Stored items from a collection:
:::

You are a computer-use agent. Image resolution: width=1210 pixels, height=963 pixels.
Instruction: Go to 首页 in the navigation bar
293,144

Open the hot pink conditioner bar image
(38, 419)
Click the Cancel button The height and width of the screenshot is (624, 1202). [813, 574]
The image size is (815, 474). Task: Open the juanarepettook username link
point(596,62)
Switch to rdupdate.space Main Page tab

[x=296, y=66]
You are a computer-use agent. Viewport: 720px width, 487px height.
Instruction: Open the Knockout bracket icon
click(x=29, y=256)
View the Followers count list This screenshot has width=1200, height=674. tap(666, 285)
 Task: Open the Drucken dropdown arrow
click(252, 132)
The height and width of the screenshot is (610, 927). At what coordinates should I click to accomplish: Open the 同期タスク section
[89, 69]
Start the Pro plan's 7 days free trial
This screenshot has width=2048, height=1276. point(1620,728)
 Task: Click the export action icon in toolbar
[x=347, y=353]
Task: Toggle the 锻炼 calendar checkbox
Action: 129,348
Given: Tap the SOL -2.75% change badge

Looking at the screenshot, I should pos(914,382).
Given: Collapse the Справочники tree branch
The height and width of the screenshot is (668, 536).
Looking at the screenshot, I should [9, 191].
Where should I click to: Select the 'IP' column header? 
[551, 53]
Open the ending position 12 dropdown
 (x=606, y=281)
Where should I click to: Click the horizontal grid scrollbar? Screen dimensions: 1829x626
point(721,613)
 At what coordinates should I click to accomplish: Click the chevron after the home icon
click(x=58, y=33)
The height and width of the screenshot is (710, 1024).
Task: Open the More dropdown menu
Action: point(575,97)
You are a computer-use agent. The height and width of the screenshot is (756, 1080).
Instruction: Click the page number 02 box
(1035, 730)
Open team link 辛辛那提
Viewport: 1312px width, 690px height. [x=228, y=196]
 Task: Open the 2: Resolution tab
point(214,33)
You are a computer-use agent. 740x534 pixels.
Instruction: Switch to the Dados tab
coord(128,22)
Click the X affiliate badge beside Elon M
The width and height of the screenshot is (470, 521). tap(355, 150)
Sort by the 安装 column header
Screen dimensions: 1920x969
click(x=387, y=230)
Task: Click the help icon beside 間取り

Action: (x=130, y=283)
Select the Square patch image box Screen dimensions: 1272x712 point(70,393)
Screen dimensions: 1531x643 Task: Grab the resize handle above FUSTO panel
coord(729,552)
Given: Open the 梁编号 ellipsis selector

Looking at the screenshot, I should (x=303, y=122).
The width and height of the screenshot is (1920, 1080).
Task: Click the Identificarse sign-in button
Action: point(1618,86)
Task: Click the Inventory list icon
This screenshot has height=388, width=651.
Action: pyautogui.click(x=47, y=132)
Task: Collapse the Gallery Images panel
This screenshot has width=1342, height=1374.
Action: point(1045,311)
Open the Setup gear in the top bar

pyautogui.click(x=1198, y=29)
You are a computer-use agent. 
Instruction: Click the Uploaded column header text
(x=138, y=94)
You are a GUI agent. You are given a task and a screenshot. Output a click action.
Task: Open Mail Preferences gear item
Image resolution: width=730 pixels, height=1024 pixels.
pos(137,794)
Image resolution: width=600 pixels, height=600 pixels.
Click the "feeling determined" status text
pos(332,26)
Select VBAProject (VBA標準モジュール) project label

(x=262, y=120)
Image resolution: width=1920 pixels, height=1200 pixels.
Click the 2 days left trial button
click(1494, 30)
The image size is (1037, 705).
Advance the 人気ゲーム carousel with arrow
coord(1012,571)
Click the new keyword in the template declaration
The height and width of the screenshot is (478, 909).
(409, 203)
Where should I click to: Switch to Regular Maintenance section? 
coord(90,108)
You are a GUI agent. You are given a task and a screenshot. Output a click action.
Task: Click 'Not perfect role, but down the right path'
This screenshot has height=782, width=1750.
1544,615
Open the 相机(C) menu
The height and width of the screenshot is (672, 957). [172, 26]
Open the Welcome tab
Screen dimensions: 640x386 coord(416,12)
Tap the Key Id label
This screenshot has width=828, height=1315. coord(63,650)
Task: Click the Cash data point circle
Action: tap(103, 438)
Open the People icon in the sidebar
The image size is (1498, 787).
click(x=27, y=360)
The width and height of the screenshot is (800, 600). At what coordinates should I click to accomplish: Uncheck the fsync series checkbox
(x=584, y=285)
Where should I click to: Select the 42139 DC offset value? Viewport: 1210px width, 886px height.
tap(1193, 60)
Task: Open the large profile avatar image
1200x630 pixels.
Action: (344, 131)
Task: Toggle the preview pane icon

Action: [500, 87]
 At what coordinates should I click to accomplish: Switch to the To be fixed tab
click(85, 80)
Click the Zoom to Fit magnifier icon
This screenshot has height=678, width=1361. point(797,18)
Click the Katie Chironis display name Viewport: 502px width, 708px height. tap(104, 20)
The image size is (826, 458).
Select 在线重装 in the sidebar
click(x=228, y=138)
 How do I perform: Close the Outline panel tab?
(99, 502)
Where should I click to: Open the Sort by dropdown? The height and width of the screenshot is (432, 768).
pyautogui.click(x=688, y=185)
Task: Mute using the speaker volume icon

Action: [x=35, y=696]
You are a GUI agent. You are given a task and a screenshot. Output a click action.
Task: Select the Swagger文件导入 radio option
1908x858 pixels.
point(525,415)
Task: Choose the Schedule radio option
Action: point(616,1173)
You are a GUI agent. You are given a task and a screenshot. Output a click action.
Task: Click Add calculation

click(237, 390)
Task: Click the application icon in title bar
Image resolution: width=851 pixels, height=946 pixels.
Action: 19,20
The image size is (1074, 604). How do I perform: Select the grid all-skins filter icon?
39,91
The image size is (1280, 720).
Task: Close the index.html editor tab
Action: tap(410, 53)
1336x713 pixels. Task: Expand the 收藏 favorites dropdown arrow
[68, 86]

:::

**Task goal:**
Check each line above for the string "computer" and copy those that have it.

**Result below:**
You are a computer-use agent. Image resolution: width=1210 pixels, height=963 pixels.
You are a computer-use agent. Viewport: 720px width, 487px height.
You are a computer-use agent. The height and width of the screenshot is (756, 1080).
You are a computer-use agent. 740x534 pixels.
You are a computer-use agent. 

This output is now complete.